The US is finally joining the push for global vaccine access. It's almost certainly not going to be enough.
- President Biden committed the US to COVAX, the scheme to help poorer nations get vaccines.
- But the project is already struggling, and the details of the US contribution are vague.
- Experts see the scheme as the bare minimum, that will leave deep inequality even if it works.
As the world's rich countries place orders for enough coronavirus vaccines to inoculate their populations several times over, the World Health Organization has been pushing a scheme to get poorer countries access as well.
The scheme, called COVAX, hopes to distribute 2 billion COVID-19 vaccine doses worldwide by the end of 2021.
But it faces underfunding and supply issues, and the WHO has accused wealthy countries of hoarding doses and driving up prices, frustrating its progress.
COVAX just got a big boost: President Joe Biden's administration announced that it will support the scheme, a marked contrast with the Trump White House, which stayed out.
But experts and campaigners have noted that Biden's commitment is as yet poorly defined. At the same time the US government is on a vaccination drive as other nations struggle to get any doses at all.
The reality is that even with a US contribution, it is unlikely that vaccines will end up distributed in a way that would be widely seen as fair.
That failure is likely to have huge consequences - many thousands of deaths, deepening of global equality, and lingering outbreaks in poorer nations that could come back to bite even richer countries with widespread vaccination.
What exactly has Biden promised?
The day after Biden took office, Dr. Anthony Fauci of the US National Institute of Allergy and Infectious Diseases, said the Biden administration would join COVAX.
But the administration has given few specifics.
Kate Elder, senior vaccines policy advisor for Médecins Sans Frontières/Doctors Without Borders, told Insider that the US joining will be "invaluable."

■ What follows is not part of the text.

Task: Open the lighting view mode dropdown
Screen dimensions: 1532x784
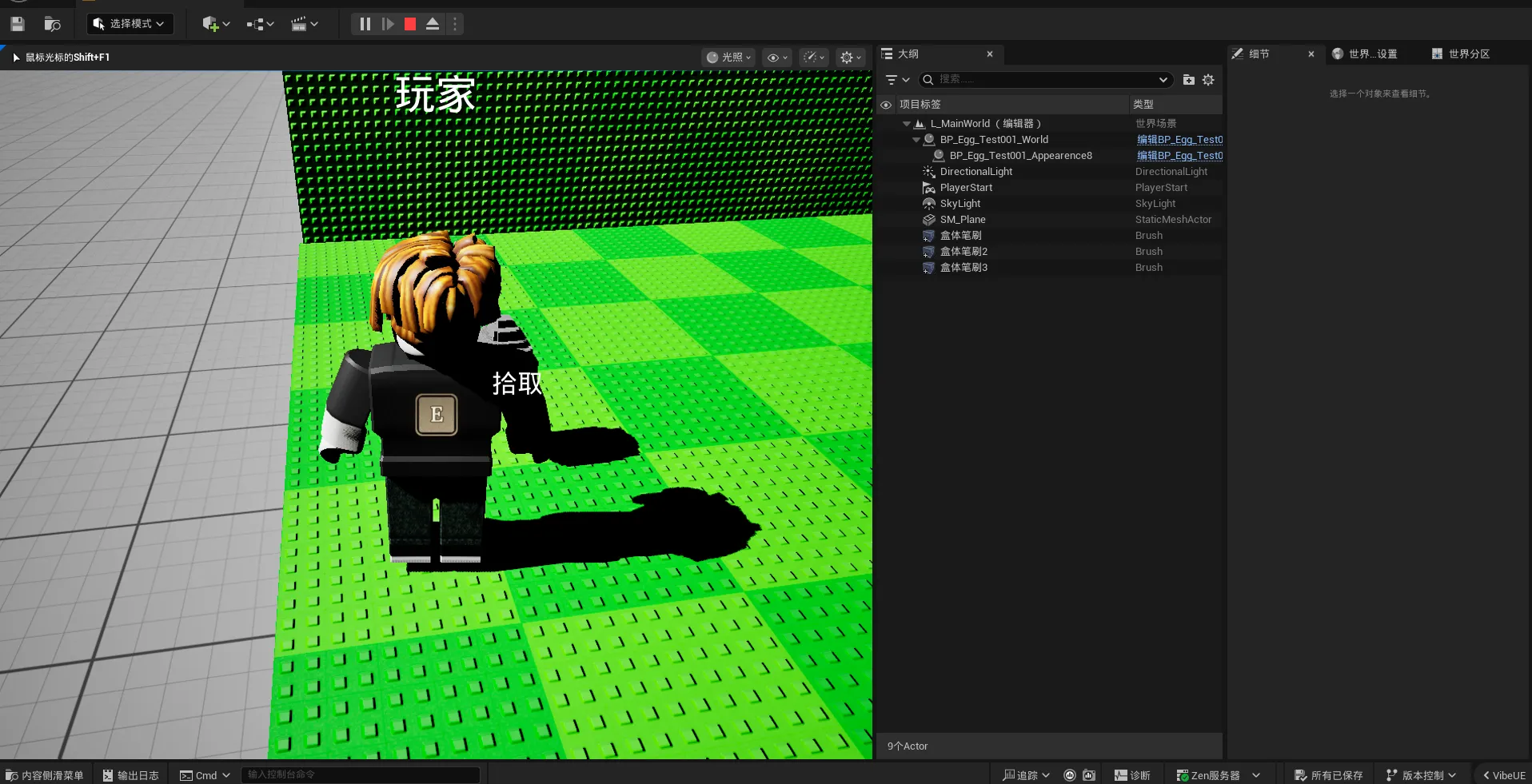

But she and other experts warned that its help comes while vaccine supply is currently limited, meaning that extra money and resources will likely do little to address immediate need.

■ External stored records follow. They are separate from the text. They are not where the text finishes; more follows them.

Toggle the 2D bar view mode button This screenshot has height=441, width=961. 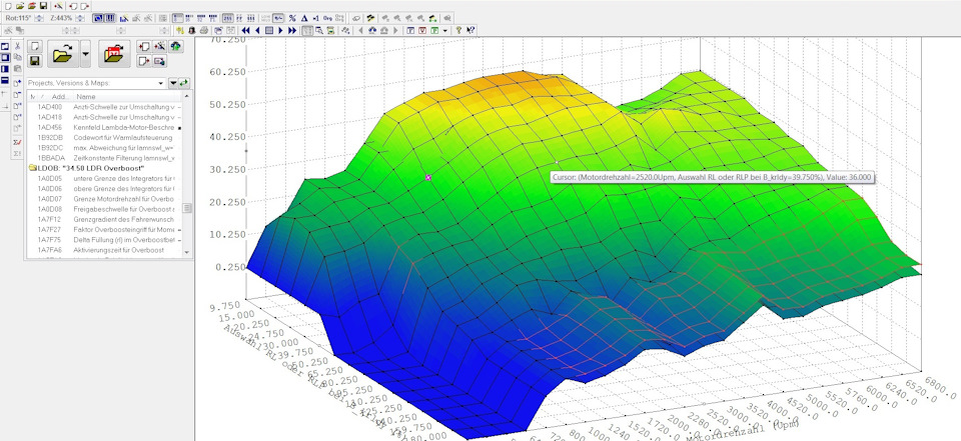coord(110,18)
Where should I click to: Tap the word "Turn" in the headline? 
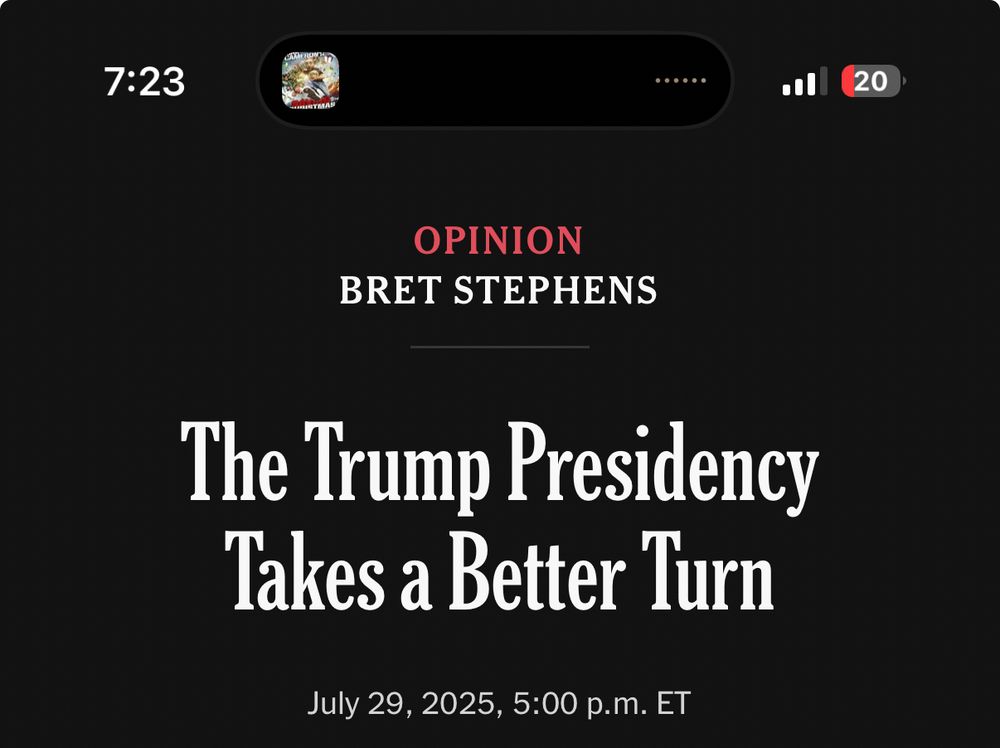coord(708,569)
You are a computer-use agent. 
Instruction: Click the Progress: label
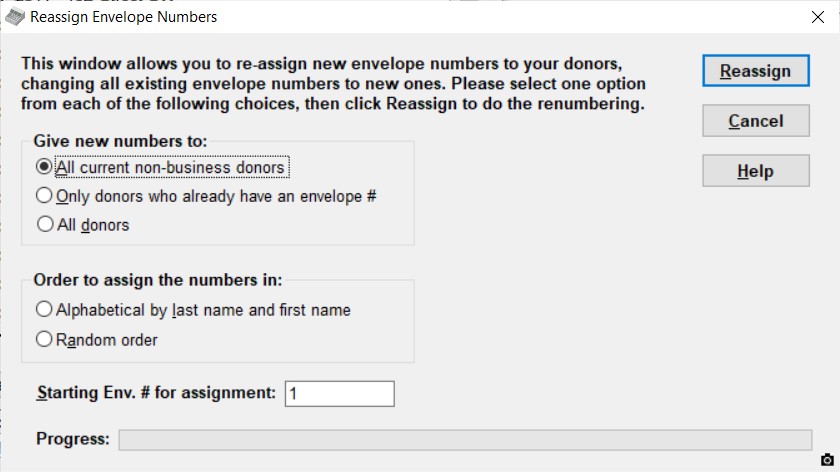(73, 439)
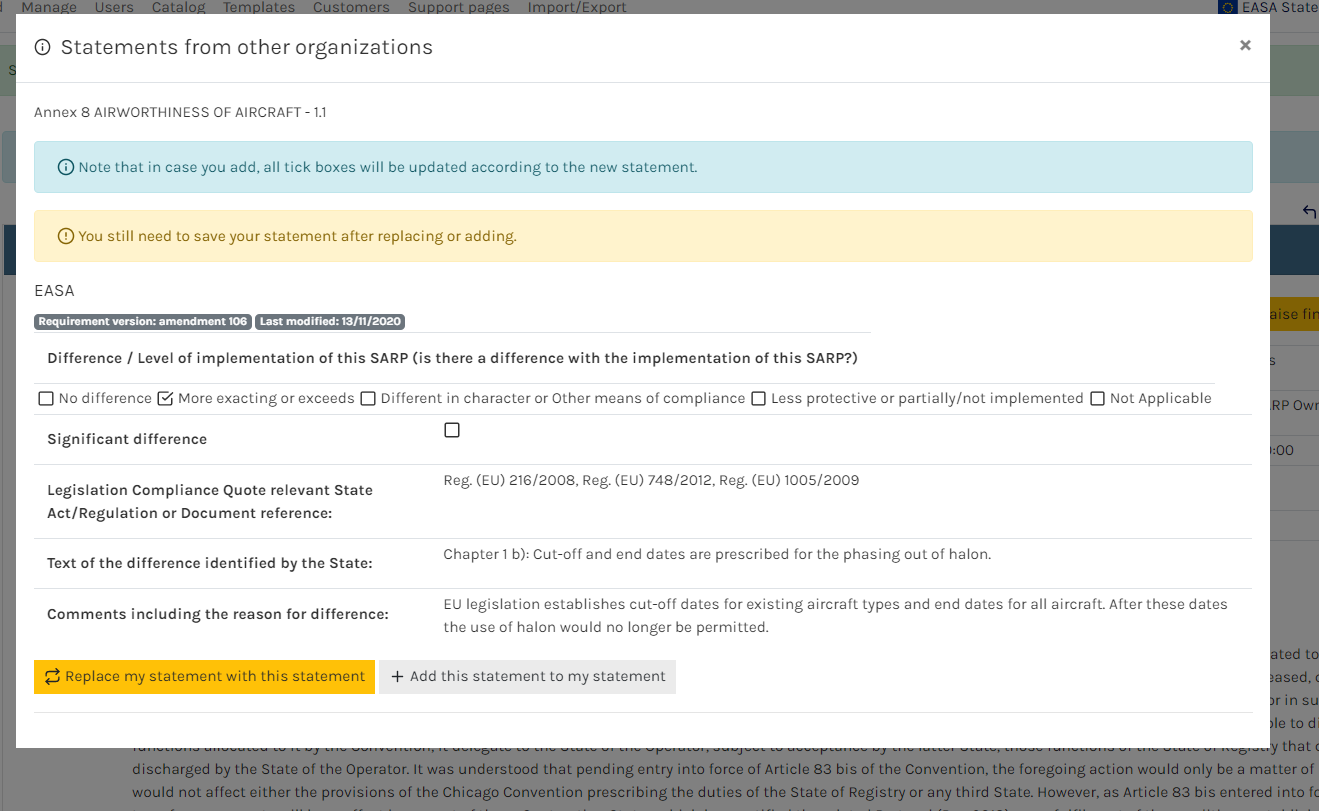This screenshot has width=1319, height=811.
Task: Click the Last modified 13/11/2020 badge
Action: (x=330, y=321)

Professor Ken Shadlen, professor of Development Studies at the London School of Economics and Political Science, told Insider about some of the ways US participation may help.
He said funding from the US would help lower-income countries to purchase more vaccines, and perhaps better compete with richer countries who can pay more per dose.

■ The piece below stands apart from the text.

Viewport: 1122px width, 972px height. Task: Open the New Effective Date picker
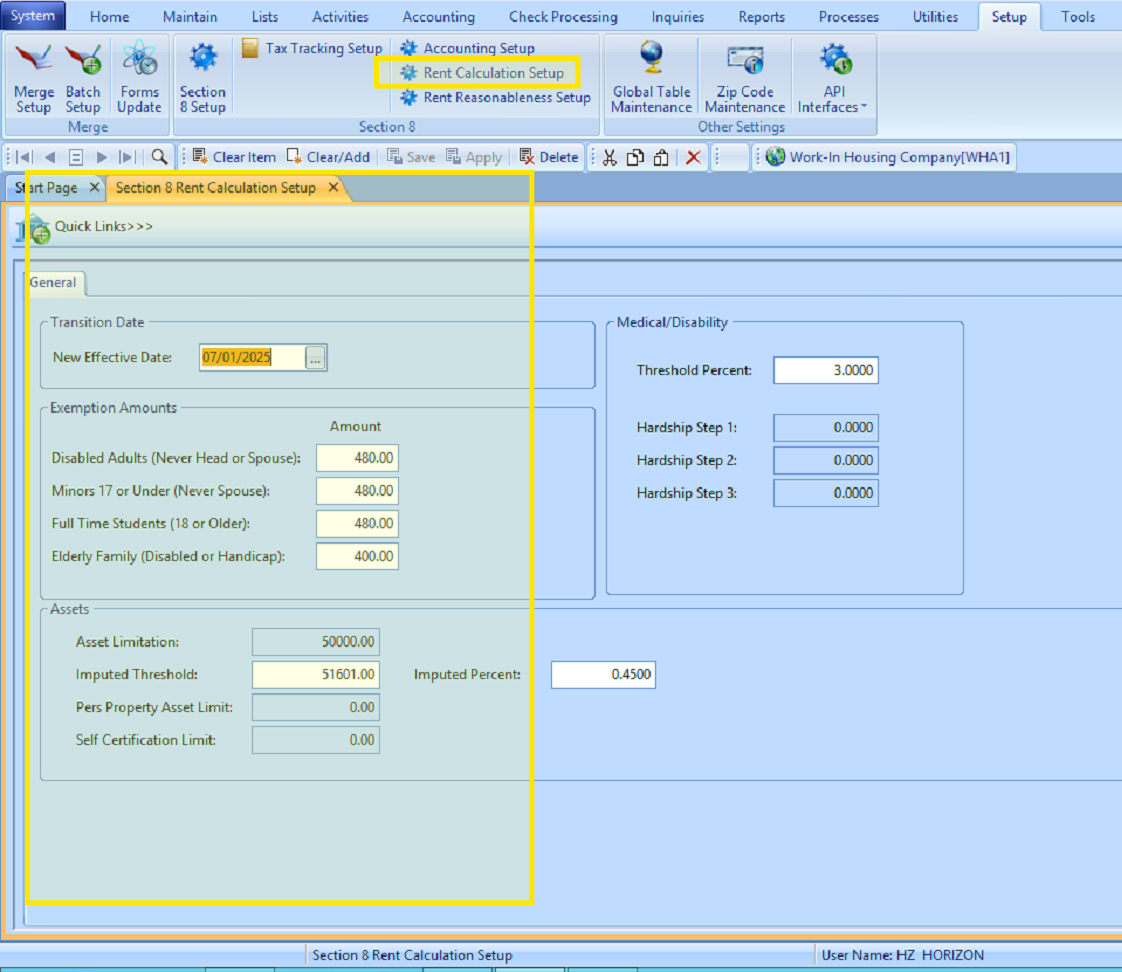point(316,358)
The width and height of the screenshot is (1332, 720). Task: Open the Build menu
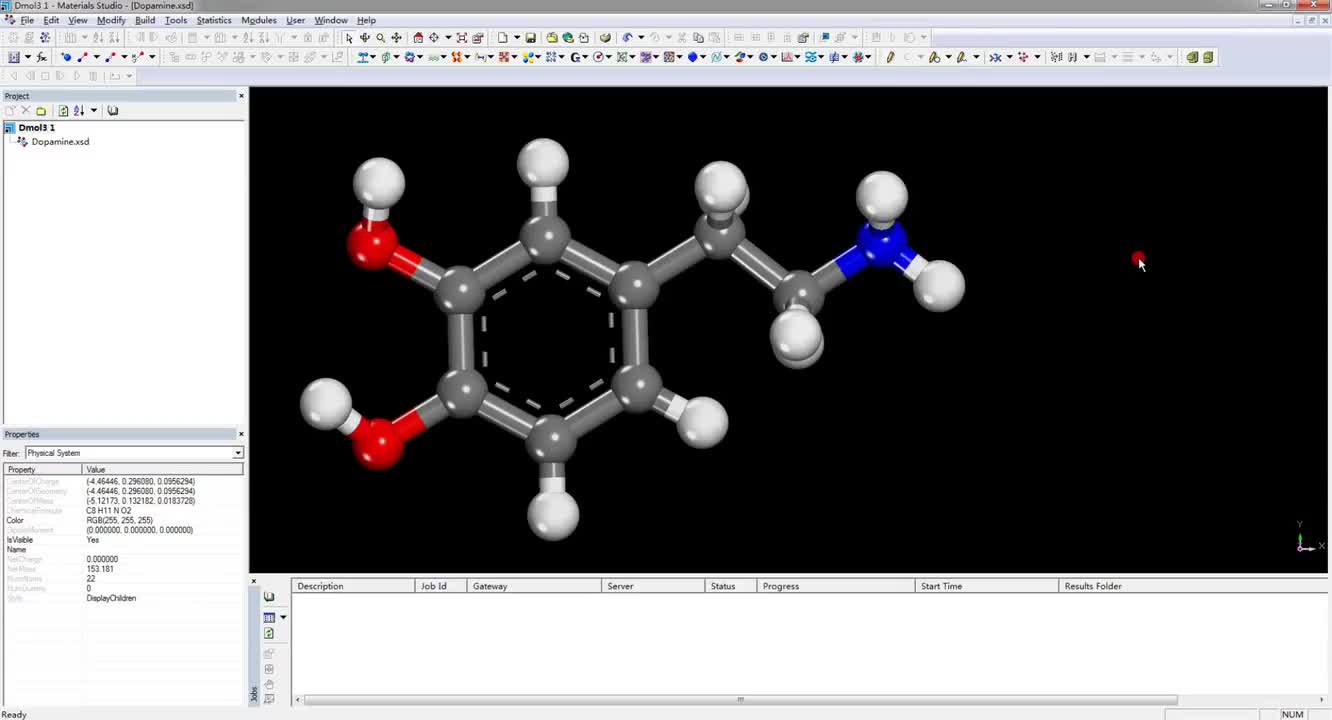point(145,20)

But he also said that those efforts could be hurt by the lack of transparency around which countries have secured access to vaccines, and how much they are paying.
He said that, ultimately, the usefulness of US participation "depends on the size of the contribution," especially as the scheme struggles with existing problems.
Matthew McCoy, an assistant professor in the Department of Medical Ethics and Health Policy at the University of Pennsylvania, told Insider that the Biden administration joining COVAX is an "important step" in ensuring that the project meets its aims.
But he warned that the size of that impact "depends on the resources that the US commits to the initiative."
COVAX has problems to overcome
Reuters reported in December that COVAX faced a "very high" risk of failure due to underfunding and supply risks.
McCoy noted that COVAX could suffer more if wealthy countries continue to siphon off a large share of available vaccines, as they have been so far.
Countries like the US, UK, and Canada placed advance orders for enough doses to immunize each person who lives there several times over.
The logic is that the over-capacity will help countries ride of the risk of one vaccine not being approved, or some taking longer than expected to arrive. These countries are already fighting among themselves over who gets doses first.
McCoy and Elder said the US should do what Canada says it will do: donate the excess vaccines it has ordered to COVAX.
But that will be no help until those countries decide they don't need any more for themselves.
Elder also said that the plight of poor countries is arguably worse because of rich nations like the US pursuing their domestic vaccination programs so aggressively.
She said high-income countries had both "sucked up the supply" and "possibly driven up prices."
As a result, she said, COVAX "has very few tangible doses ready to distribute to the multitude of countries that are relying upon it."
Her warning mirrors that of Dr. Tedros Adhanom Ghebreyesus, the head of the WHO, who said countries were "going around COVAX, driving up prices and attempting to jump to the front of the queue."
Shadlen, the professor in London said that even if COVAX achieves all of its aims, inequality in vaccine access will still be vast.
"COVAX has very, very modest ambition, and so even if it works out exactly as planned, it's not going to plug the gap in vaccine inequality."
COVAX is the 'bare minimum'
Shadlen noted that many rich countries plan to vaccinate most of their adult population by the end of the summer.
But in contrast, he described COVAX's aim - to vaccinate around 20% of the populations of 92 countries by the end of the year- as "the bare minimum."
He said the scheme was set up to avoid the "worst-case scenario" in global inequality.
"But I just think that avoiding the worst case scenario should be understood as what it is: which is avoiding the worst case scenario."